Durant la période coloniale, l’Afrique du Nord fut partagée entre quatre puissances européennes. Les Britanniques s’installèrent en Égypte afin de pouvoir contrôler le canal de Suez. Les Italiens, tard venus dans la « course au clocher », disputèrent le vide libyen à la Turquie. Quant au Maghreb, il fut en totalité rattaché au domaine français, à l’exception toutefois de la partie espagnole du Maroc.

Après le second conflit mondial, l’évolution fut différente au Machrek et au Maghreb. Si le premier fut tôt décolonisé – l’Égypte en 1922 et la Libye en 1951 –, le second connut des péripéties sanglantes avec la guerre d’indépendance algérienne (1954-1962).
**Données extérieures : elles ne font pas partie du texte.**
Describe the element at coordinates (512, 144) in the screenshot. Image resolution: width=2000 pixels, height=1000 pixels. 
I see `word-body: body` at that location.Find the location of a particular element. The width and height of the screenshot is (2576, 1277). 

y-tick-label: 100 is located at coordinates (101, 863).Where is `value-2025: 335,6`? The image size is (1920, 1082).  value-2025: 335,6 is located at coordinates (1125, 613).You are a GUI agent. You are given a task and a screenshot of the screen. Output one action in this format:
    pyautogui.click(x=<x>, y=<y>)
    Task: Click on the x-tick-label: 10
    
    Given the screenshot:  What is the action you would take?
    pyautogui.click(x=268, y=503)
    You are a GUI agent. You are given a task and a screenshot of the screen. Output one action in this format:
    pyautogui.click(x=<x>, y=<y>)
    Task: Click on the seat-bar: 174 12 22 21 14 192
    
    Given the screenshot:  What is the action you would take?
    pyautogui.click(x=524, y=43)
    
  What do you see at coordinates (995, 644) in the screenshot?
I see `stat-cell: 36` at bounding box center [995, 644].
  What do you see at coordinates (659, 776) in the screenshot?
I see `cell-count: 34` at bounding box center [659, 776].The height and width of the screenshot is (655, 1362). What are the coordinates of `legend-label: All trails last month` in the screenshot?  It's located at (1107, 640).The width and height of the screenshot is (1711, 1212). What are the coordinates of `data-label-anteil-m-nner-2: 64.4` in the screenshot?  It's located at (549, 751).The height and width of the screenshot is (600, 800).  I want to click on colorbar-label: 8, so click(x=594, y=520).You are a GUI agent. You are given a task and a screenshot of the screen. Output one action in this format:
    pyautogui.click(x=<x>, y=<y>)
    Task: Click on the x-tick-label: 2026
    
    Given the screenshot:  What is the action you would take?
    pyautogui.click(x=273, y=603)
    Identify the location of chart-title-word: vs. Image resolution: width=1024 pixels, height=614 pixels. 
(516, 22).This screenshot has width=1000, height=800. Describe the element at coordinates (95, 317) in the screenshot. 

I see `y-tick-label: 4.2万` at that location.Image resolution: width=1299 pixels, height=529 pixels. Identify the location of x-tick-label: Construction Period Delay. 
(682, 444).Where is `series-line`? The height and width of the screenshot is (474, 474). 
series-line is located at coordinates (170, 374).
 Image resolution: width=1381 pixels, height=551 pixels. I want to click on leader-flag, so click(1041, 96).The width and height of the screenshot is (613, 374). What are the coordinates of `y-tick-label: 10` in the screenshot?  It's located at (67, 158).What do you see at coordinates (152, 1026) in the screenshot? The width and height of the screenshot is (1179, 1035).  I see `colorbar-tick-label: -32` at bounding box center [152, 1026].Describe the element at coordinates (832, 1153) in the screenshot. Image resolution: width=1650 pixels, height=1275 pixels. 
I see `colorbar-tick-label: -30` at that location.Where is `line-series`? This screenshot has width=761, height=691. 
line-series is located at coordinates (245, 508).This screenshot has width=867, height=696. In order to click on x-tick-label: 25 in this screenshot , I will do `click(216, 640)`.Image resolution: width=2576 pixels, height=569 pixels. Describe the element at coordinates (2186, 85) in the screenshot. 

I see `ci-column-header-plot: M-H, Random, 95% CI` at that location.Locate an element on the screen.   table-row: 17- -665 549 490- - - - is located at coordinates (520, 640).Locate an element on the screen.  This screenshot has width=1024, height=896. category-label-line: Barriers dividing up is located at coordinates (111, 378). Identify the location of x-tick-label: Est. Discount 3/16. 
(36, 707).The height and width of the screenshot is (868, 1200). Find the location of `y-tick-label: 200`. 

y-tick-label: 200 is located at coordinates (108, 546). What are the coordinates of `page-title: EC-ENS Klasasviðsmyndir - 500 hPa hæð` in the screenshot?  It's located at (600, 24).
Après les indépendances, et en dépit d’une « arabité » affirmée mais ethniquement minoritaire au Maroc et en Algérie, et de leur « islamité » commune, les cinq pays composant l’Afrique du Nord eurent des destins divers. Ces différences se retrouvèrent dans l’épisode dit des « printemps arabes » qui ne concerna que la Tunisie et l’Égypte. L’Algérie et le Maroc y échappèrent cependant que la Libye connut une guerre civile et une intervention étrangère génératrice d’un immense chaos.

1. La Petite Syrte est le golfe de Gabès en Tunisie.

2. Pour la discussion concernant les origines et les variations historiques et géographiques du mot Libye, il est nécessaire de se reporter à la synthèse de Zimmermann (2008).

3. Berbère = Amazigh. Au féminin tamazight = une Berbère et la langue berbère. Au pluriel, Imazighen Berbères.

4. Le toponyme Africa fut « forgé » par les Romains à partir de l’ethnique Afer. D’origine inconnue ce dernier aurait pu, à l’origine, désigner un ensemble de tribus vivant dans le nord-est de l’actuelle Tunisie. Après la troisième guerre punique, (149-146 av. J.-C.), les Romains parlèrent d’Africa pour désigner les territoires conquis sur Carthage et ils utilisèrent le terme Afri pour désigner les populations qui y vivaient (Decret et Fantar, 1998, 22-23).

5. À laquelle s’ajouta plus tard une fracture est-ouest à la suite de l’intrusion turque en Méditerranée.